===== Input data =====
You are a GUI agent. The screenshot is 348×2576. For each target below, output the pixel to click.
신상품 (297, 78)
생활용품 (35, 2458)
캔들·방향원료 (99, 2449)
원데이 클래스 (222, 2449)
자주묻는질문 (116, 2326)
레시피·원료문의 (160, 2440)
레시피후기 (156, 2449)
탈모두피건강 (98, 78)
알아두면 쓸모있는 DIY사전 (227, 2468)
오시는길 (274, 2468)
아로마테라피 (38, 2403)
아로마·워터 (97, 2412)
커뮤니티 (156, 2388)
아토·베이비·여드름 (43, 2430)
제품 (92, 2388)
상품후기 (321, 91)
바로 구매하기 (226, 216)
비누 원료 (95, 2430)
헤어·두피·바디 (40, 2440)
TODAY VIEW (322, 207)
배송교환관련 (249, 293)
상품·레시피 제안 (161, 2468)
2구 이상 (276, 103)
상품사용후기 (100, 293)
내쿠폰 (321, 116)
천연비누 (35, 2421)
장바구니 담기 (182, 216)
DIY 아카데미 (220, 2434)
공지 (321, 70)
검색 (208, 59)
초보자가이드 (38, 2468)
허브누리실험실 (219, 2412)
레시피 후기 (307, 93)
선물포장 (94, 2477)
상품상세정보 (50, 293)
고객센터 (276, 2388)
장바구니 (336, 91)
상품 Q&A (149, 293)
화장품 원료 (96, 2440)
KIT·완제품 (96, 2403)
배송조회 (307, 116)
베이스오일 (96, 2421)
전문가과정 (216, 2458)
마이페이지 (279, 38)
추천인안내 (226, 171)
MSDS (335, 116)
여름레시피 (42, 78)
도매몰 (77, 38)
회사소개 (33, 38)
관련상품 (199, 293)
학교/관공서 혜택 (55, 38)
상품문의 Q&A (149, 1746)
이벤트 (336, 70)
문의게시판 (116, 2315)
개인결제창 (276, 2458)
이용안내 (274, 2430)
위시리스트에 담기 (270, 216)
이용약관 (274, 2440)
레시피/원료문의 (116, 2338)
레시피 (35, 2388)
=====
Brief:
Repeat the material above exactly, including every line.

Task response:
You are a GUI agent. The screenshot is 348×2576. For each target below, output the pixel to click.
신상품 (297, 78)
생활용품 (35, 2458)
캔들·방향원료 (99, 2449)
원데이 클래스 (222, 2449)
자주묻는질문 (116, 2326)
레시피·원료문의 (160, 2440)
레시피후기 (156, 2449)
탈모두피건강 (98, 78)
알아두면 쓸모있는 DIY사전 (227, 2468)
오시는길 (274, 2468)
아로마테라피 (38, 2403)
아로마·워터 (97, 2412)
커뮤니티 (156, 2388)
아토·베이비·여드름 (43, 2430)
제품 (92, 2388)
상품후기 (321, 91)
바로 구매하기 (226, 216)
비누 원료 (95, 2430)
헤어·두피·바디 (40, 2440)
TODAY VIEW (322, 207)
배송교환관련 (249, 293)
상품·레시피 제안 (161, 2468)
2구 이상 (276, 103)
상품사용후기 (100, 293)
내쿠폰 (321, 116)
천연비누 (35, 2421)
장바구니 담기 (182, 216)
DIY 아카데미 (220, 2434)
공지 (321, 70)
검색 (208, 59)
초보자가이드 (38, 2468)
허브누리실험실 (219, 2412)
레시피 후기 (307, 93)
선물포장 (94, 2477)
상품상세정보 (50, 293)
고객센터 (276, 2388)
장바구니 (336, 91)
상품 Q&A (149, 293)
화장품 원료 (96, 2440)
KIT·완제품 (96, 2403)
배송조회 (307, 116)
베이스오일 (96, 2421)
전문가과정 (216, 2458)
마이페이지 (279, 38)
추천인안내 (226, 171)
MSDS (335, 116)
여름레시피 (42, 78)
도매몰 (77, 38)
회사소개 (33, 38)
관련상품 (199, 293)
학교/관공서 혜택 (55, 38)
상품문의 Q&A (149, 1746)
이벤트 (336, 70)
문의게시판 (116, 2315)
개인결제창 (276, 2458)
이용안내 (274, 2430)
위시리스트에 담기 (270, 216)
이용약관 (274, 2440)
레시피/원료문의 (116, 2338)
레시피 (35, 2388)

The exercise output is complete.